At LCLS-II, that computation was too slow for real-time feedback.
Engineers ran simulations offline, reviewed results, and adjusted manually, creating a cycle with no path to live control.
A network learns physics
Hirschman’s team built a replacement using a type of recurrent neural network called a long short-term memory network.
The network was designed for data that evolves in sequence, offering a fundamentally different way to solve the problem.
Deep learning models of this type learn temporal patterns during training. That makes these models a natural fit for tracking how a light pulse changes step by step as it moves through a crystal.
Working entirely in the frequency domain, the network skips the back-and-forth toggling between frequency and time representations.
Training on difficult cases
Thousands of simulations from the conventional solver formed the training data, covering a wide range of pulse shapes.
The team included hard cases deliberately, studying pulses with spectral gaps and strong phase variations, exactly where simpler approximation methods tend to fail.
The LSTM didn’t just predict the main output pulse. It accurately tracked all three light fields passing through the crystal simultaneously, including the two input waves and the generated output.
No previous surrogate for this class of interaction had modeled all three coupled fields at once across such difficult pulse shapes.
Several times faster
Run on a graphics processing unit, the surrogate completes each simulation in milliseconds.
This is more than 250 times faster than the conventional solver.

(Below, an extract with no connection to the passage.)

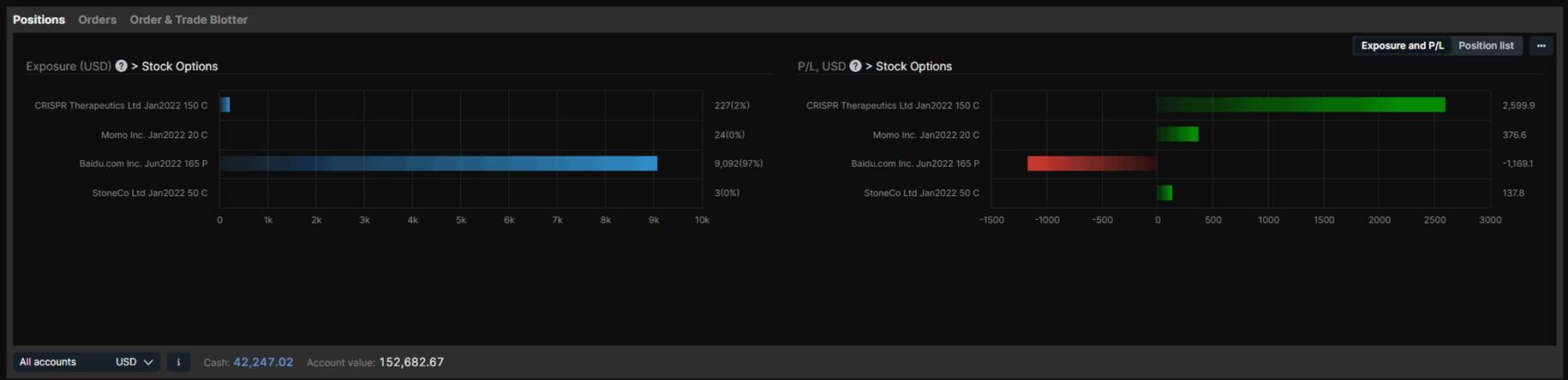Switch to the Orders tab
1568x380 pixels.
click(97, 20)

The accuracy holds across the full range of test cases, including the more difficult ones.
Earlier research on AI surrogates in laser physics had shown that speedups of this scale were achievable.

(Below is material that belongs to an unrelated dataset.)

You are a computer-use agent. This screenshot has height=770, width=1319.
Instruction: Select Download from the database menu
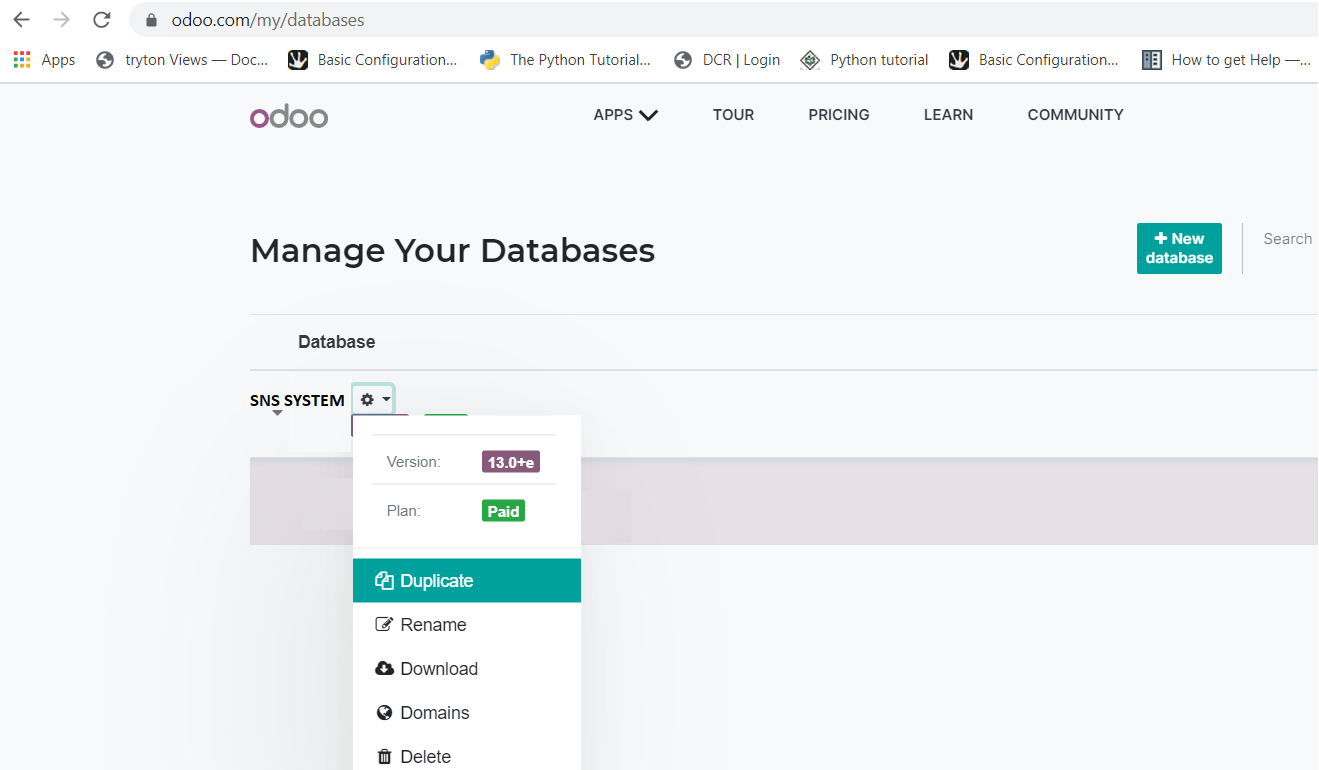438,669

This study demonstrates the approach using three coupled fields in a working accelerator’s actual laser system. This was a more demanding test than any prior work.
Control is now possible
With a surrogate that runs in milliseconds, the simulation can connect directly to the laser control system.
Engineers could adjust parameters and see predicted outcomes in real time, before making any physical changes.
The team’s broader goal is to create digital twins. These would be full simulation replicas of complex laser systems that update continuously alongside the real hardware.
For the first time, the nonlinear crystal conversion step at the core of LCLS-II’s laser chain can be modeled fast enough to inform live operational decisions.
That means operators could adjust the frequency conversion optics with immediate predictive feedback, cutting the trial-and-error cycle that currently requires offline computation.
The approach could extend to other high-power laser systems, short-pulse biomedical imaging platforms, and quantum photonics experiments.
The method could be applied wherever coupled nonlinear crystal physics need to be simulated rapidly.
The study is published in the journal Advanced Photonics.